● **What you are asked to do**
Every entry below should be restated word for word, except for its images.

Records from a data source
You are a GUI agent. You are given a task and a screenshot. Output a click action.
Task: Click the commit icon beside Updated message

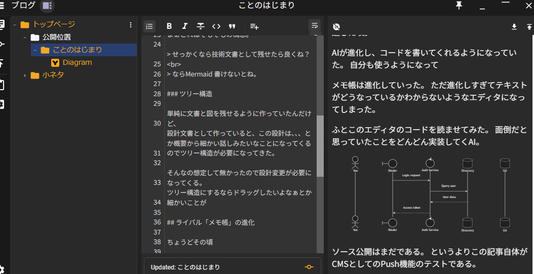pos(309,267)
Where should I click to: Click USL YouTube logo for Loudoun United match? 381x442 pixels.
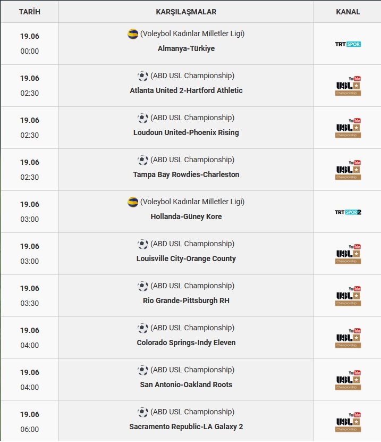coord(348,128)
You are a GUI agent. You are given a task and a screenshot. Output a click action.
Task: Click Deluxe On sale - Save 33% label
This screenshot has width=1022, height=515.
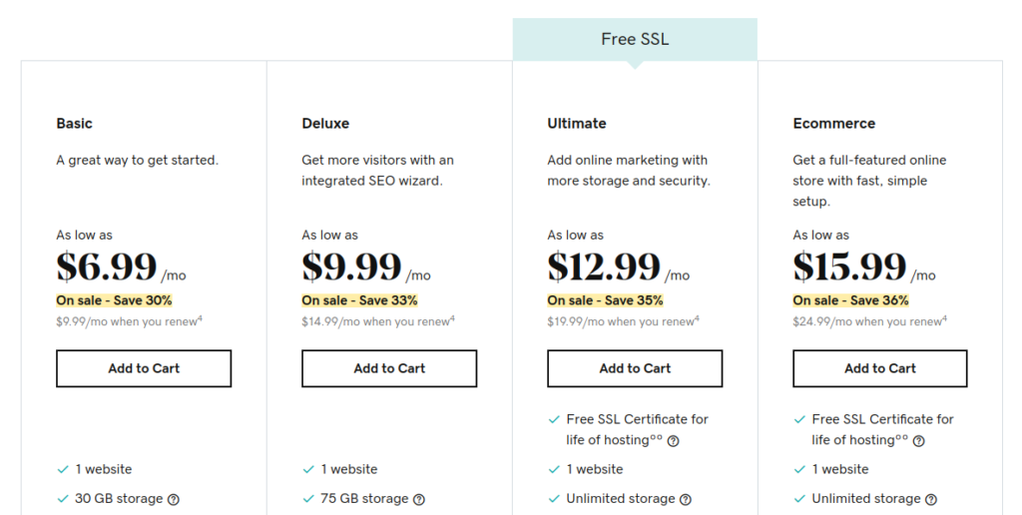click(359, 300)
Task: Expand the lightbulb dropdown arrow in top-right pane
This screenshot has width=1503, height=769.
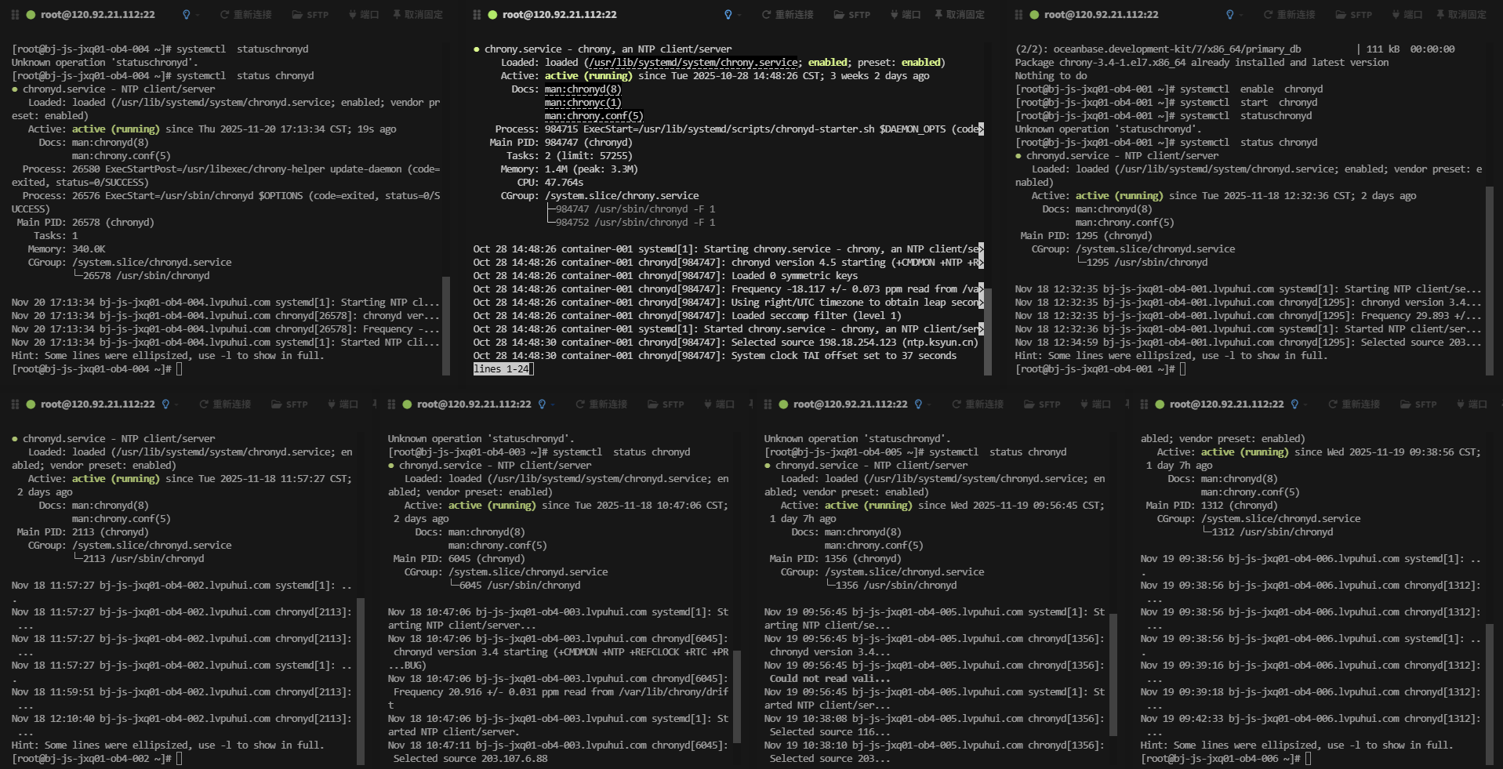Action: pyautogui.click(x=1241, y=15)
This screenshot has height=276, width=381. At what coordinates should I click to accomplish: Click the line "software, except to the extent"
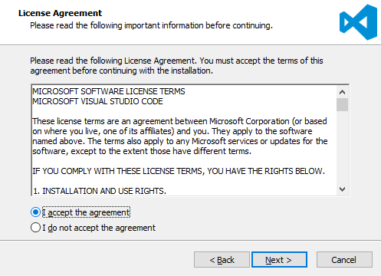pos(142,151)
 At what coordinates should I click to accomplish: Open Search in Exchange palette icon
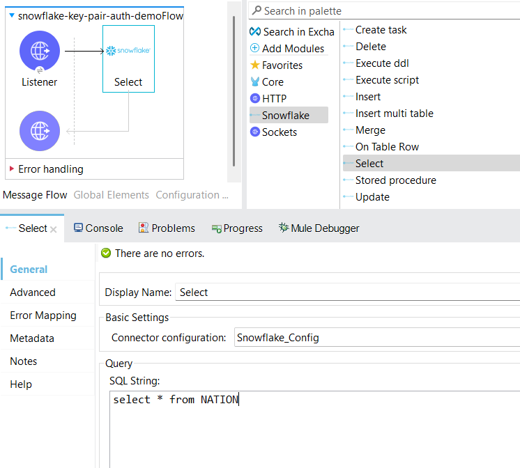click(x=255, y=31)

● **Answer**
You are a GUI agent. You are given a task and a screenshot. Output a click action.
Task: Click the commit icon beside Updated message

pos(309,267)
Where should I click to: Click USL YouTube logo for Loudoun United match? 381x442 pixels.
coord(348,128)
You are a GUI agent. You are given a task and a screenshot. Output a click action.
Task: Click Deluxe On sale - Save 33% label
This screenshot has width=1022, height=515.
click(359, 300)
Task: Expand the lightbulb dropdown arrow in top-right pane
This screenshot has width=1503, height=769.
Action: pyautogui.click(x=1241, y=15)
This screenshot has height=276, width=381. At what coordinates should I click to accomplish: Click the line "software, except to the extent"
pos(142,151)
 At what coordinates should I click to accomplish: Open Search in Exchange palette icon
click(x=255, y=31)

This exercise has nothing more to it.